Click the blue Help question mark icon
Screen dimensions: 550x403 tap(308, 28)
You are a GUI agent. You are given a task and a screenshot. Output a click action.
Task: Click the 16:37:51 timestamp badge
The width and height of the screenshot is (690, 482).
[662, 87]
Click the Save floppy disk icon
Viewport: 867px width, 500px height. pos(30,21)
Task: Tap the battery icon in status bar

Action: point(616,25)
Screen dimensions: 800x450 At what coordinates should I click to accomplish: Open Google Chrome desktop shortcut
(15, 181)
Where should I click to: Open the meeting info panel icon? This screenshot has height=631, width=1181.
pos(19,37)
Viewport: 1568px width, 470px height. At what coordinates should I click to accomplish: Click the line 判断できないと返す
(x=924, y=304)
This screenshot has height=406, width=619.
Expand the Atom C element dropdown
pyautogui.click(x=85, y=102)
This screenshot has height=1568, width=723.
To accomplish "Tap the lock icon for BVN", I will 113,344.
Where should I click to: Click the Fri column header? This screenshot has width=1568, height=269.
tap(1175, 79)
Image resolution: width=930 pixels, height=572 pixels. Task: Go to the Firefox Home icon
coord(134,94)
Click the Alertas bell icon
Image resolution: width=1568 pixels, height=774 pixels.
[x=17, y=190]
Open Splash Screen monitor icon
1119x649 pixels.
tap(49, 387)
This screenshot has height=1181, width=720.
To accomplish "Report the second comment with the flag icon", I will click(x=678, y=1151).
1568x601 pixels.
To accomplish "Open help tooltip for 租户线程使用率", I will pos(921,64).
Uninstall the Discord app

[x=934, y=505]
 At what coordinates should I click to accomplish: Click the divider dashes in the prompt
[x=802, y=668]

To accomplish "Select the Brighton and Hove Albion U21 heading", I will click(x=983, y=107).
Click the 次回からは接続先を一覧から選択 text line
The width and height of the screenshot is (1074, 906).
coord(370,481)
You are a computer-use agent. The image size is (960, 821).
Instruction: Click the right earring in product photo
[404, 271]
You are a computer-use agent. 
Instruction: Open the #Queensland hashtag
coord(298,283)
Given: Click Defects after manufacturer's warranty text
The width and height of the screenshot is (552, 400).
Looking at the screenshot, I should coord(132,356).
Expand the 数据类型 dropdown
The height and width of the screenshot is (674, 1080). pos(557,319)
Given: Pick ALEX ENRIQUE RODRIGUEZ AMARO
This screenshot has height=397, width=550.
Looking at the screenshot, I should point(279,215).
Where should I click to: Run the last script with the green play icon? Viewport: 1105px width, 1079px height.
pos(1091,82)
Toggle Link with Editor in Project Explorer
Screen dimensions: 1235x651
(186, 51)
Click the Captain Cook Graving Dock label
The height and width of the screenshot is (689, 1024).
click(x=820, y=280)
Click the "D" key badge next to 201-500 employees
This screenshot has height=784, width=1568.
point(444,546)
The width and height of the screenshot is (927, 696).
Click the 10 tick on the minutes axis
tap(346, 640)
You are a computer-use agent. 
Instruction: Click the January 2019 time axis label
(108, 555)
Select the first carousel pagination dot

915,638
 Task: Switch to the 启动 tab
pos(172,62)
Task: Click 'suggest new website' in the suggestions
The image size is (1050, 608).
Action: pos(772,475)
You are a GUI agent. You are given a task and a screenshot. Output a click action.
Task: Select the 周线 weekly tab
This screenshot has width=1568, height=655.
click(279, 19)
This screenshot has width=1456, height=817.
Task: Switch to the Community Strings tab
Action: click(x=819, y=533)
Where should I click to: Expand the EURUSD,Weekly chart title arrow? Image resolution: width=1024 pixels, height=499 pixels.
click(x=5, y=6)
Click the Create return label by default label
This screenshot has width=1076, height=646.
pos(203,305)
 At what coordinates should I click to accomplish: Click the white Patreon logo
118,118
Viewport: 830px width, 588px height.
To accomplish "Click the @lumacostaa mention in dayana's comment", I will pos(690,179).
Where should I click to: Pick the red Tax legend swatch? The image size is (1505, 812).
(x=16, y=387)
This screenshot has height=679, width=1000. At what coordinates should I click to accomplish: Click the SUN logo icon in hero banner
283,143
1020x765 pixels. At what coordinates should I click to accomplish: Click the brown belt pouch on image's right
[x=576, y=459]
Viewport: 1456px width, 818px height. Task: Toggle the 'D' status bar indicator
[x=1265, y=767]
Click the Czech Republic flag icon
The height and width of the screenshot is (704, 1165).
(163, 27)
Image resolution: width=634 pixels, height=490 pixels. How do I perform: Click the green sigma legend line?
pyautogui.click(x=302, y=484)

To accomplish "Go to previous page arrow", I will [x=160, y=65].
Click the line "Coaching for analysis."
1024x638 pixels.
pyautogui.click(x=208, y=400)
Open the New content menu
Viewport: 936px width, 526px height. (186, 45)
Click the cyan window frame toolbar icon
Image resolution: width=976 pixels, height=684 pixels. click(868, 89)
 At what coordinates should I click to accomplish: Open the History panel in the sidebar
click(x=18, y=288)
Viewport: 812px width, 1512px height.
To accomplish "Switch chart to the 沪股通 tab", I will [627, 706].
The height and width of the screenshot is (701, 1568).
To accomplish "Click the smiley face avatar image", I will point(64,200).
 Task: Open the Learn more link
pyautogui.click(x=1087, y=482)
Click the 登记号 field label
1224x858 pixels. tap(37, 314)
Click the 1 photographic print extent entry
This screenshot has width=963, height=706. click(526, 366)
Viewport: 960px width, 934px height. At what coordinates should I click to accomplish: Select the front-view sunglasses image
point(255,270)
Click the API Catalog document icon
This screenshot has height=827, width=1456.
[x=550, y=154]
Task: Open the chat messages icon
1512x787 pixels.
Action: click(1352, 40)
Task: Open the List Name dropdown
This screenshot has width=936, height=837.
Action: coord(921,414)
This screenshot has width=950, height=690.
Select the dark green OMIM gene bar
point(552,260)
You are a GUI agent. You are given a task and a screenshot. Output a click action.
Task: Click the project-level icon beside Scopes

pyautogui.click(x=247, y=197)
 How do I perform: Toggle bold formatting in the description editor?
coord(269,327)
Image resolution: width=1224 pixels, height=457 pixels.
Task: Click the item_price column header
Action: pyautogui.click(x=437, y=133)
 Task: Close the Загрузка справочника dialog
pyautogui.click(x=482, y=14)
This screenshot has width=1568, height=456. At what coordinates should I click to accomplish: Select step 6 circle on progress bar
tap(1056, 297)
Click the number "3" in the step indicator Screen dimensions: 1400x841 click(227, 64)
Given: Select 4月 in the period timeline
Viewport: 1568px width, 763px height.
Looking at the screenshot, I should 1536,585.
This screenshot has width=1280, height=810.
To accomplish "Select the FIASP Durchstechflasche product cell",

● ● ● ● ●

(TRY IT): Your answer must be the complete listing, reproduced exactly.

(EXERCISE RESPONSE):
Click the blue Help question mark icon
Screen dimensions: 550x403 tap(308, 28)
You are a GUI agent. You are given a task and a screenshot. Output a click action.
Task: Click the 16:37:51 timestamp badge
The width and height of the screenshot is (690, 482).
[662, 87]
Click the Save floppy disk icon
Viewport: 867px width, 500px height. pos(30,21)
Task: Tap the battery icon in status bar

Action: point(616,25)
Screen dimensions: 800x450 At what coordinates should I click to accomplish: Open Google Chrome desktop shortcut
(15, 181)
Where should I click to: Open the meeting info panel icon? This screenshot has height=631, width=1181.
pos(19,37)
Viewport: 1568px width, 470px height. At what coordinates should I click to accomplish: Click the line 判断できないと返す
(x=924, y=304)
This screenshot has height=406, width=619.
Expand the Atom C element dropdown
pyautogui.click(x=85, y=102)
This screenshot has height=1568, width=723.
To accomplish "Tap the lock icon for BVN", I will 113,344.
Where should I click to: Click the Fri column header? This screenshot has width=1568, height=269.
tap(1175, 79)
Image resolution: width=930 pixels, height=572 pixels. Task: Go to the Firefox Home icon
coord(134,94)
Click the Alertas bell icon
Image resolution: width=1568 pixels, height=774 pixels.
[x=17, y=190]
Open Splash Screen monitor icon
1119x649 pixels.
tap(49, 387)
This screenshot has height=1181, width=720.
To accomplish "Report the second comment with the flag icon", I will click(x=678, y=1151).
1568x601 pixels.
To accomplish "Open help tooltip for 租户线程使用率", I will pos(921,64).
Uninstall the Discord app

[x=934, y=505]
 At what coordinates should I click to accomplish: Click the divider dashes in the prompt
[x=802, y=668]

To accomplish "Select the Brighton and Hove Albion U21 heading", I will click(x=983, y=107).
Click the 次回からは接続先を一覧から選択 text line
The width and height of the screenshot is (1074, 906).
coord(370,481)
You are a computer-use agent. The image size is (960, 821).
Instruction: Click the right earring in product photo
[404, 271]
You are a computer-use agent. 
Instruction: Open the #Queensland hashtag
coord(298,283)
Given: Click Defects after manufacturer's warranty text
The width and height of the screenshot is (552, 400).
Looking at the screenshot, I should coord(132,356).
Expand the 数据类型 dropdown
The height and width of the screenshot is (674, 1080). pos(557,319)
Given: Pick ALEX ENRIQUE RODRIGUEZ AMARO
This screenshot has height=397, width=550.
Looking at the screenshot, I should point(279,215).
Where should I click to: Run the last script with the green play icon? Viewport: 1105px width, 1079px height.
pos(1091,82)
Toggle Link with Editor in Project Explorer
Screen dimensions: 1235x651
(186, 51)
Click the Captain Cook Graving Dock label
The height and width of the screenshot is (689, 1024).
click(x=820, y=280)
Click the "D" key badge next to 201-500 employees
This screenshot has height=784, width=1568.
point(444,546)
The width and height of the screenshot is (927, 696).
Click the 10 tick on the minutes axis
tap(346, 640)
You are a computer-use agent. 
Instruction: Click the January 2019 time axis label
(108, 555)
Select the first carousel pagination dot

915,638
 Task: Switch to the 启动 tab
pos(172,62)
Task: Click 'suggest new website' in the suggestions
The image size is (1050, 608).
Action: pos(772,475)
You are a GUI agent. You are given a task and a screenshot. Output a click action.
Task: Select the 周线 weekly tab
This screenshot has width=1568, height=655.
click(279, 19)
This screenshot has width=1456, height=817.
Task: Switch to the Community Strings tab
Action: click(x=819, y=533)
Where should I click to: Expand the EURUSD,Weekly chart title arrow? Image resolution: width=1024 pixels, height=499 pixels.
click(x=5, y=6)
Click the Create return label by default label
This screenshot has width=1076, height=646.
pos(203,305)
 At what coordinates should I click to accomplish: Click the white Patreon logo
118,118
Viewport: 830px width, 588px height.
To accomplish "Click the @lumacostaa mention in dayana's comment", I will pos(690,179).
Where should I click to: Pick the red Tax legend swatch? The image size is (1505, 812).
(x=16, y=387)
This screenshot has height=679, width=1000. At what coordinates should I click to accomplish: Click the SUN logo icon in hero banner
283,143
1020x765 pixels. At what coordinates should I click to accomplish: Click the brown belt pouch on image's right
[x=576, y=459]
Viewport: 1456px width, 818px height. Task: Toggle the 'D' status bar indicator
[x=1265, y=767]
Click the Czech Republic flag icon
The height and width of the screenshot is (704, 1165).
(163, 27)
Image resolution: width=634 pixels, height=490 pixels. How do I perform: Click the green sigma legend line?
pyautogui.click(x=302, y=484)

To accomplish "Go to previous page arrow", I will [x=160, y=65].
Click the line "Coaching for analysis."
1024x638 pixels.
pyautogui.click(x=208, y=400)
Open the New content menu
Viewport: 936px width, 526px height. (186, 45)
Click the cyan window frame toolbar icon
Image resolution: width=976 pixels, height=684 pixels. click(868, 89)
 At what coordinates should I click to accomplish: Open the History panel in the sidebar
click(x=18, y=288)
Viewport: 812px width, 1512px height.
To accomplish "Switch chart to the 沪股通 tab", I will [627, 706].
The height and width of the screenshot is (701, 1568).
To accomplish "Click the smiley face avatar image", I will point(64,200).
 Task: Open the Learn more link
pyautogui.click(x=1087, y=482)
Click the 登记号 field label
1224x858 pixels. tap(37, 314)
Click the 1 photographic print extent entry
This screenshot has width=963, height=706. click(526, 366)
Viewport: 960px width, 934px height. At what coordinates should I click to accomplish: Select the front-view sunglasses image
point(255,270)
Click the API Catalog document icon
This screenshot has height=827, width=1456.
[x=550, y=154]
Task: Open the chat messages icon
1512x787 pixels.
Action: click(1352, 40)
Task: Open the List Name dropdown
This screenshot has width=936, height=837.
Action: coord(921,414)
This screenshot has width=950, height=690.
Select the dark green OMIM gene bar
point(552,260)
You are a GUI agent. You are given a task and a screenshot. Output a click action.
Task: Click the project-level icon beside Scopes

pyautogui.click(x=247, y=197)
 How do I perform: Toggle bold formatting in the description editor?
coord(269,327)
Image resolution: width=1224 pixels, height=457 pixels.
Task: Click the item_price column header
Action: pyautogui.click(x=437, y=133)
 Task: Close the Загрузка справочника dialog
pyautogui.click(x=482, y=14)
This screenshot has width=1568, height=456. At what coordinates should I click to accomplish: Select step 6 circle on progress bar
tap(1056, 297)
Click the number "3" in the step indicator Screen dimensions: 1400x841 click(227, 64)
Given: Select 4月 in the period timeline
Viewport: 1568px width, 763px height.
Looking at the screenshot, I should 1536,585.
This screenshot has width=1280, height=810.
To accomplish "Select the FIASP Durchstechflasche product cell",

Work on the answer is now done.